Blok Teks:
══════════
Abad Pertengahan menyaksikan munculnya Kekristenan, terutama Katolik Roma sebagai agama
resmi negara dan masyarakat yang dipimpin oleh hukum Tuhan, dan bukan hukum masyarakat.
Thomas Aquinas berpendapat adanya Hukum Tuhan (lex divina) yang diberikan Tuhan melalui
kitab-kitab, dan Natural Law (lex naturalis) di mana hukum manusia yang fana turut berpartisipasi
dalam rasio manusia. Aquinas memandang bahwa semua hukum manusia sama, karena sama-sama
digerakkan oleh rasionalitas. Ketika Renaisans mulai menjadi norma perkembangan masyarakat
di Eropa, muncul berbagai pemikiran yang menjadi antitesis dari pemikiran Aquinas tentang
universalitas Natural Law. Ketika Reformasi mulai melanda Eropa, Martin Luther berpendapat
bahwa tidak mungkin bagi manusia yang paling jujur sekalipun untuk dapat mengikuti Hukum
Tuhan, dan bahwasanya perintah seorang pemimpin yang zalim tidak akan pernah mengikat dalam
pengadilan nurani.

Kemunculan fenomena Negara-Bangsa menuntut adanya hukum internasional. Prasyarat dari


hukum internasional yang damai dan teratur adalah adanya sistem pemerintahan yang stabil
berlandaskan teori kontrak sosial. Grotius, salah satu sarjana hukum internasional berpendapat
Natural Law dalam hukum internasional akan tetap ada bahkan dalam ketiadaan Tuhan sekalipun
(etiamsi daremus non esse Deum). Akibatnya, perbuatan baik maupun jahat akan tetap ada dengan
ada atau tidak adanya Tuhan. Pemikiran Grotius yang meniadakan unsur Tuhan dalam lalu lintas
hukum internasional bukanlah suatu hal yang mengejutkan. Perang Katolik-Protestan telah
mengarah pada perbedaan agama yang dianut para pemimpin Eropa. Keimanan pemimpin ini
kemudian melandasi agama yang dianut dalam Negara-Bangsa yang baru dibentuk (cuius regio,
Kelas Filsafat Hukum Reguler B Edmund Khovey / 1906384301

eius religio). Oleh karena itu, mustahil untuk memasukkan unsur Tuhan dalam Natural Law, ketika
ada perbedaan yang subyektif dari kalangan pemimpin-pemimpin Eropa dalam menanggapi Tuhan
itu sendiri. Maka, tata tertib hubungan internasional harus dibangun di atas paradigma baru, yakni
pentingnya rasio manusia sebagai akar dari kontrak sosial yang melahirkan pemerintahan Negara-
Bangsa yang modern.
══════════
Data Tercatat:
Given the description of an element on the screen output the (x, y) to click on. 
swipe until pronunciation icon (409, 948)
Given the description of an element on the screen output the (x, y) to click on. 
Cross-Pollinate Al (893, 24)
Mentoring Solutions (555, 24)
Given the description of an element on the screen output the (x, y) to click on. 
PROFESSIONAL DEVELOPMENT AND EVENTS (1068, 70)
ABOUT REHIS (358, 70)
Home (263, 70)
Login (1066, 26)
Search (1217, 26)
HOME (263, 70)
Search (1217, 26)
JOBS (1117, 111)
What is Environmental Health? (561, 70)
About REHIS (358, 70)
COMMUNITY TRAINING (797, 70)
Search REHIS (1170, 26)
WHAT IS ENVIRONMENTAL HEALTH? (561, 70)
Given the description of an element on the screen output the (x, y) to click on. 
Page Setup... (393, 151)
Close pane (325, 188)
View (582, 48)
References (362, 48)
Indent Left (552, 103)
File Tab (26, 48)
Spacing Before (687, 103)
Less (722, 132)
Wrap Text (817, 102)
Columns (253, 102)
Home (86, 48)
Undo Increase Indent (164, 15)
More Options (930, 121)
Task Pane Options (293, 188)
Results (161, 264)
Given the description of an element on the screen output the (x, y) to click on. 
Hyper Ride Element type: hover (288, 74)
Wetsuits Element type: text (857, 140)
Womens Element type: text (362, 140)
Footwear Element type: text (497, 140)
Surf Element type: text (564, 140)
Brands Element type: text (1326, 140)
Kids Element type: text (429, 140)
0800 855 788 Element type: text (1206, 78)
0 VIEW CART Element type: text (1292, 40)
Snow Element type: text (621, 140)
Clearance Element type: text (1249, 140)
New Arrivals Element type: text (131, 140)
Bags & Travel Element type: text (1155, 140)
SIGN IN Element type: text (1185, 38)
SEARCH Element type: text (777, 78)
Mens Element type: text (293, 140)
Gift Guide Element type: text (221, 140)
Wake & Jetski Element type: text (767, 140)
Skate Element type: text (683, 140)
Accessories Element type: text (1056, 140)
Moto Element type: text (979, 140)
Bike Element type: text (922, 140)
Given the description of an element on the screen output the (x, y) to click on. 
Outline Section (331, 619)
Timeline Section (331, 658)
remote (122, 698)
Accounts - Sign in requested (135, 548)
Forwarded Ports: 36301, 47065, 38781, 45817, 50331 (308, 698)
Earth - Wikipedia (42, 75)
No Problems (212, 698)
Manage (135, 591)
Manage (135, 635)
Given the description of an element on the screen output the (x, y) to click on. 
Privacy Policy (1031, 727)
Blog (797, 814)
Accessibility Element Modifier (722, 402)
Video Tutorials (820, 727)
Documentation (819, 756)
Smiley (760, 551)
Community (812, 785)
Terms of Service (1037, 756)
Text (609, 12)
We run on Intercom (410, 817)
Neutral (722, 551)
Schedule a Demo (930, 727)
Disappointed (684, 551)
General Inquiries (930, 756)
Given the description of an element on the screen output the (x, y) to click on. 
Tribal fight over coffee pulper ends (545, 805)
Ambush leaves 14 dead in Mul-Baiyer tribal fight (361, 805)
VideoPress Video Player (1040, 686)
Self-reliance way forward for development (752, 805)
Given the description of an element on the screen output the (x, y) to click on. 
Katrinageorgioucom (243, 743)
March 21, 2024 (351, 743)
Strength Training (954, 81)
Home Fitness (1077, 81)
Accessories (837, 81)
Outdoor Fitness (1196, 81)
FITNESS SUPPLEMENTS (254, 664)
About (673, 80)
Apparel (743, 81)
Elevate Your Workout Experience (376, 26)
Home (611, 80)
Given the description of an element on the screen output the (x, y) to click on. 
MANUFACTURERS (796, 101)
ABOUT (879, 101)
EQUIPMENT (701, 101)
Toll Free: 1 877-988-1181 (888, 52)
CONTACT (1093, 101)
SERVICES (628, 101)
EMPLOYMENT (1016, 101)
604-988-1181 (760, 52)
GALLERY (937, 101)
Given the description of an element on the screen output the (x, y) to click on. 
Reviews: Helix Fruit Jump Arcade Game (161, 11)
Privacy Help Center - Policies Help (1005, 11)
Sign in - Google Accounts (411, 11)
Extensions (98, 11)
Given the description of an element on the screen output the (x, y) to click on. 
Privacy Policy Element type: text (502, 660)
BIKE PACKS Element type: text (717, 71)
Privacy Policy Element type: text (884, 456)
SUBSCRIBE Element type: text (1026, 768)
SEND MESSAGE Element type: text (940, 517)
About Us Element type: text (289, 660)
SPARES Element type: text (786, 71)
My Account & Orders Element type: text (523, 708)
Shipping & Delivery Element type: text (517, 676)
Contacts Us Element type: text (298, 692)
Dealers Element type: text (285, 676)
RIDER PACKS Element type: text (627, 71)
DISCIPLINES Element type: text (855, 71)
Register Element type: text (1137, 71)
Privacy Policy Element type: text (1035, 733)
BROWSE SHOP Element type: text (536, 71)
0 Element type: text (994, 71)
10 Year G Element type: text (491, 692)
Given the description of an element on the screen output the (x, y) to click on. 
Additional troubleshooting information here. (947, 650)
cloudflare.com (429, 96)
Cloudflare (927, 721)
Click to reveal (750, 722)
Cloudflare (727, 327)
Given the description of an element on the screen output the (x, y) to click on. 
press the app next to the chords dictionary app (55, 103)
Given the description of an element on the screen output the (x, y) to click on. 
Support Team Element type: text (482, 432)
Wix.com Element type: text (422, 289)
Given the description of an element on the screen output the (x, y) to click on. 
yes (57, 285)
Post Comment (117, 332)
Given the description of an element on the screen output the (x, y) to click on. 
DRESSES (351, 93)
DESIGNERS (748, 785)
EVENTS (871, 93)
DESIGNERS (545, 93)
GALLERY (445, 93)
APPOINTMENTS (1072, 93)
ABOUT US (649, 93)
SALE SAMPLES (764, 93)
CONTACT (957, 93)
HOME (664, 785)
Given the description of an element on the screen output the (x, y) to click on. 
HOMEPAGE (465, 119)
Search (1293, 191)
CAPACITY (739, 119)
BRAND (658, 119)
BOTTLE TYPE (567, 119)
══════════
Pertanyaan untuk Dijawab:
**A)** Menurut blok teks, apa istilah Latin yang diberikan untuk Hukum Tuhan dalam pendapat Thomas Aquinas?
**B)** Tentukan apakah setiap pernyataan berikut sesuai dengan blok teks. Jawab ya atau tidak, lalu kutip kata-kata penentunya dari teks tanpa perubahan.
(i) Aquinas memandang semua hukum manusia sama karena digerakkan oleh rasionalitas.
(ii) Menurut Grotius, Natural Law dalam hukum internasional hanya ada jika Tuhan ada.
(iii) Martin Luther berpendapat bahwa manusia yang paling jujur dapat mengikuti Hukum Tuhan.
**C)** Tuliskan ulang tanpa perubahan bagian blok teks mulai dari "Thomas Aquinas berpendapat" sampai dengan dan termasuk "pengadilan nurani.".

Hasil Tiap Soal:
**A)** Lex divina.

**B)**
(i) Ya: "semua hukum manusia sama, karena sama-sama digerakkan oleh rasionalitas"
(ii) Tidak: "akan tetap ada bahkan dalam ketiadaan Tuhan sekalipun"
(iii) Tidak: "tidak mungkin bagi manusia yang paling jujur sekalipun untuk dapat mengikuti Hukum Tuhan"

**C)**
Thomas Aquinas berpendapat adanya Hukum Tuhan (lex divina) yang diberikan Tuhan melalui
kitab-kitab, dan Natural Law (lex naturalis) di mana hukum manusia yang fana turut berpartisipasi
dalam rasio manusia. Aquinas memandang bahwa semua hukum manusia sama, karena sama-sama
digerakkan oleh rasionalitas. Ketika Renaisans mulai menjadi norma perkembangan masyarakat
di Eropa, muncul berbagai pemikiran yang menjadi antitesis dari pemikiran Aquinas tentang
universalitas Natural Law. Ketika Reformasi mulai melanda Eropa, Martin Luther berpendapat
bahwa tidak mungkin bagi manusia yang paling jujur sekalipun untuk dapat mengikuti Hukum
Tuhan, dan bahwasanya perintah seorang pemimpin yang zalim tidak akan pernah mengikat dalam
pengadilan nurani.